> Material from a pointing dataset:
»»

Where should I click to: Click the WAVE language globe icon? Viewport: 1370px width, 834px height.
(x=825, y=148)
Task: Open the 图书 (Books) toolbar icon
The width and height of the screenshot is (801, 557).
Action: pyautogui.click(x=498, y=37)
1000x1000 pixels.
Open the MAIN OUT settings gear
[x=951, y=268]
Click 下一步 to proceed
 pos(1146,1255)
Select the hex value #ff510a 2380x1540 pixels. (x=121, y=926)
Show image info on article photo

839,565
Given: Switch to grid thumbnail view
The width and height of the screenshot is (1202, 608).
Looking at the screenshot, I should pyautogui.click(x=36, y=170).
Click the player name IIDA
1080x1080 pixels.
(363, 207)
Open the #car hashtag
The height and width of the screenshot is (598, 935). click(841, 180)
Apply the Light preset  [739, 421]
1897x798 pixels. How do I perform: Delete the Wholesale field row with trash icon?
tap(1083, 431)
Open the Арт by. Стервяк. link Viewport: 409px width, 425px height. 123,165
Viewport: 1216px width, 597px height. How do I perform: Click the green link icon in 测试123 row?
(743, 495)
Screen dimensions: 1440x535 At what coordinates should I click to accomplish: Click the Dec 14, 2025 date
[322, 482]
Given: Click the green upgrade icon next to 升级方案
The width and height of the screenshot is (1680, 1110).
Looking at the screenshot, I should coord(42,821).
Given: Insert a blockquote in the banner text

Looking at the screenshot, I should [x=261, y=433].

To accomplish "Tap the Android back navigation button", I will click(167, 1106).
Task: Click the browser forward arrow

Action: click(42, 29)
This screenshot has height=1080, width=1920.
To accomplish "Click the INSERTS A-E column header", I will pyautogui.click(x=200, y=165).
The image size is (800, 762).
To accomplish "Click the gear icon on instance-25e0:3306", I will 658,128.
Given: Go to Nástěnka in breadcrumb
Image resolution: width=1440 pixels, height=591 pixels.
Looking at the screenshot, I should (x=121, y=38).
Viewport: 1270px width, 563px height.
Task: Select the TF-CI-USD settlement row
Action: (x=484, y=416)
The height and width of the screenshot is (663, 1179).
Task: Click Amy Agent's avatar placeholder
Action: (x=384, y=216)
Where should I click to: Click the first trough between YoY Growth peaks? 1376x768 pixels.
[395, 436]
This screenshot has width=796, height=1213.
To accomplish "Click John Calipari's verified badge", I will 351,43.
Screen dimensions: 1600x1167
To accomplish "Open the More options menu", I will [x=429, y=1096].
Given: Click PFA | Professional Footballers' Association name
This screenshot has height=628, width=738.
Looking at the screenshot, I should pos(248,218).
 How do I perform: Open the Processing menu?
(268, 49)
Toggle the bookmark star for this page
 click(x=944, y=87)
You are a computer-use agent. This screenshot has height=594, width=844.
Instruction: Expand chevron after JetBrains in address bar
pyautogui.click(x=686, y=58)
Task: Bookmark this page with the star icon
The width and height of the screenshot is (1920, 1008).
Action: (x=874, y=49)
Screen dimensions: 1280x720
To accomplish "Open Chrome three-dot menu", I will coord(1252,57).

««

> Your instructions:
Locate each line of the material above that contains the word "with", and copy those lines.

> Completed exercise:
1897x798 pixels. How do I perform: Delete the Wholesale field row with trash icon?
Task: Bookmark this page with the star icon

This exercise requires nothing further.